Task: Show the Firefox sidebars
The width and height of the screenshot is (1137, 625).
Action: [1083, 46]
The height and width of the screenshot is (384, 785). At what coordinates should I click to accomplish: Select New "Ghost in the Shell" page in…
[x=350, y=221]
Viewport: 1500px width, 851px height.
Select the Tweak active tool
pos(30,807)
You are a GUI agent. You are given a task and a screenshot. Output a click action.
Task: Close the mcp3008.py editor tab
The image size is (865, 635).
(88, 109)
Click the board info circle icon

---

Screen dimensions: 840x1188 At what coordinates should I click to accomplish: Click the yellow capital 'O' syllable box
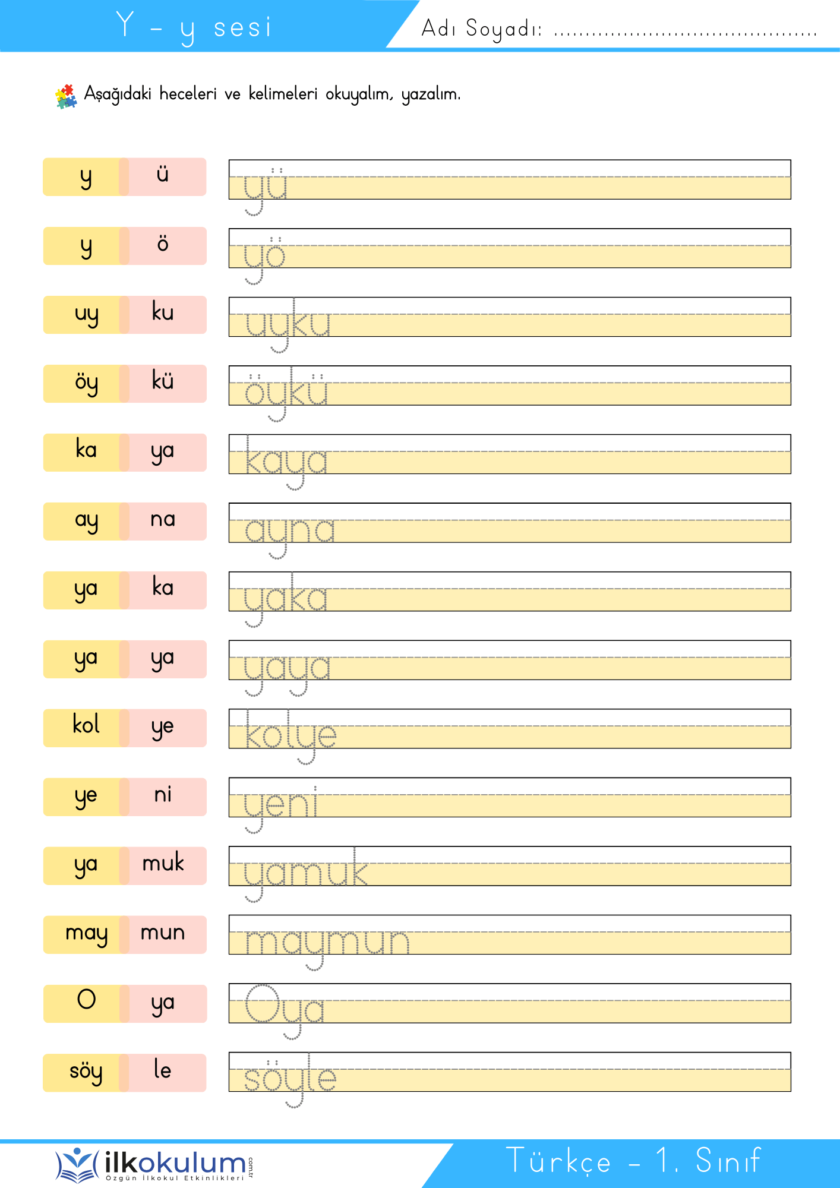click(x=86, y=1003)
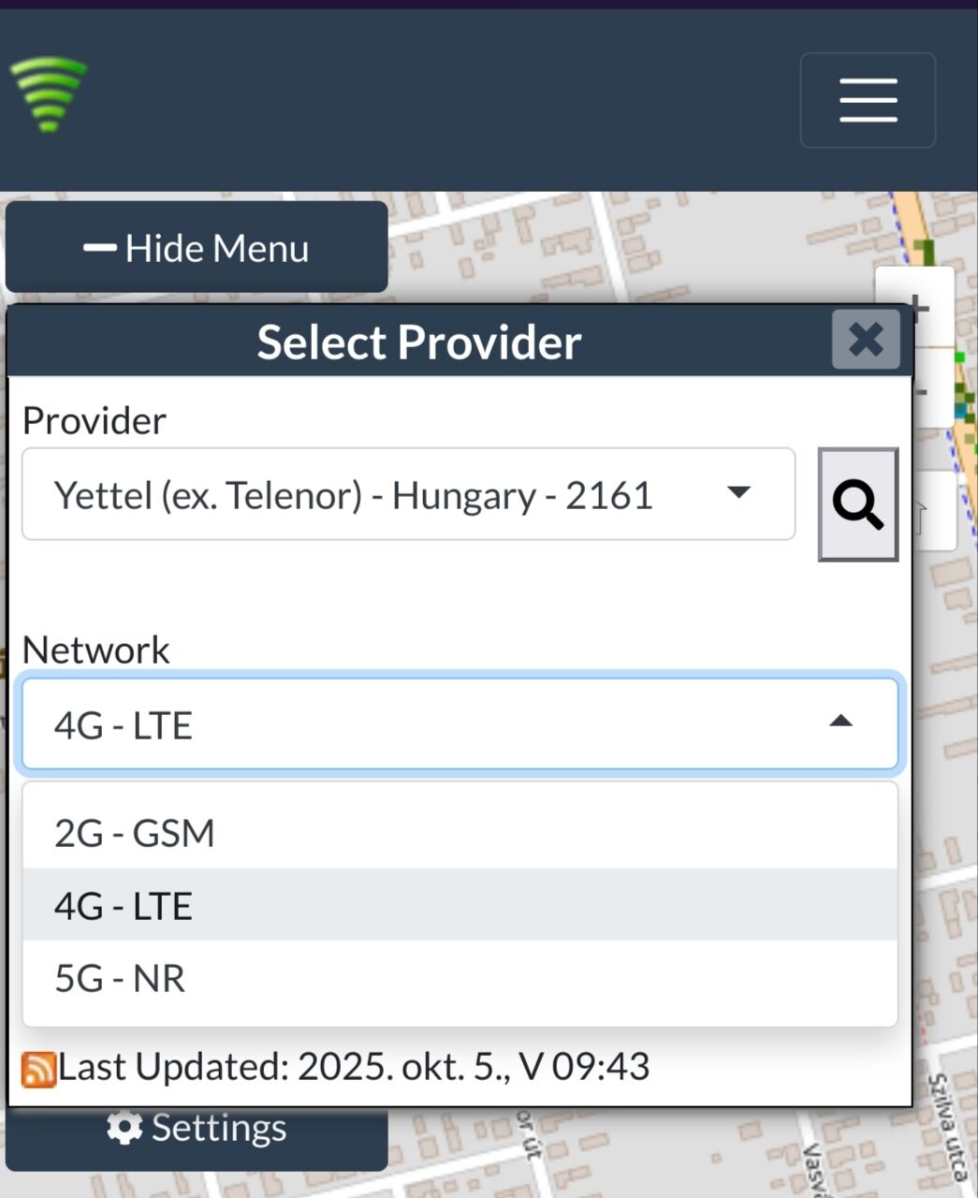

__EXERCISE__
Start with the line above that contains "Task: Close the mcp3008.py editor tab" and stop after the line that contains "Click the board info circle icon". Output those lines exactly, and only those.

__EXERCISE SOLUTION__
Task: Close the mcp3008.py editor tab
The image size is (865, 635).
(88, 109)
Click the board info circle icon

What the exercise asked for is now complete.